Voxelwise meta-analysis of gray matter anomalies in Parkinson variant of multiple system atrophy and Parkinson's disease using anatomic likelihood estimation

Numerous voxel-based morphometry (VBM) studies on gray matter (GM) in patients with the Parkinson variant of multiple system atrophy (MSA-P) and Parkinson's disease (PD) have been separately conducted. Identifying the different neuroanatomical changes in GM between MSA-P and PD through meta-analysis may aid the differential diagnosis of MSA-P and PD. A systematic review of VBM studies on patients with MSA-P and PD compared to healthy controls (HC) from the PubMed and Embase databases between January 1995 and June 2014 was conducted. Five studies comparing MSA-P with HC and twenty-three studies comparing PD with HC were included. The anatomical distribution of the coordinates of GM volume (GMV) differences was analyzed using the anatomical likelihood estimation (ALE) method.
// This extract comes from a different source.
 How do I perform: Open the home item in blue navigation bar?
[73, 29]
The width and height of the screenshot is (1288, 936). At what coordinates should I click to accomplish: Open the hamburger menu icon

GMV reductions were present in the bilateral putamen, claustrum, insula, midbrain and left cerebellum in MSA-P. In PD, GMV decreases were present in the frontal, parietal, occipital and limbic lobes. Subtraction meta-analysis was performed to explore the differences in GM abnormalities between MSA-P and PD during the early stage of the disease. For patients with disease duration within 5 years, compared with PD, the decrease in GMV focused on the bilateral putamen and claustrum in MSA-P. In contrast, for patients with disease duration within 3 years, no significant GMV difference was found between MSA-P and PD. Our meta-analysis indicated that the atrophy of bilateral putamen or claustrum is not a neuroanatomical marker for distinguishing MSA-P from PD during the early stage by using the VBM method.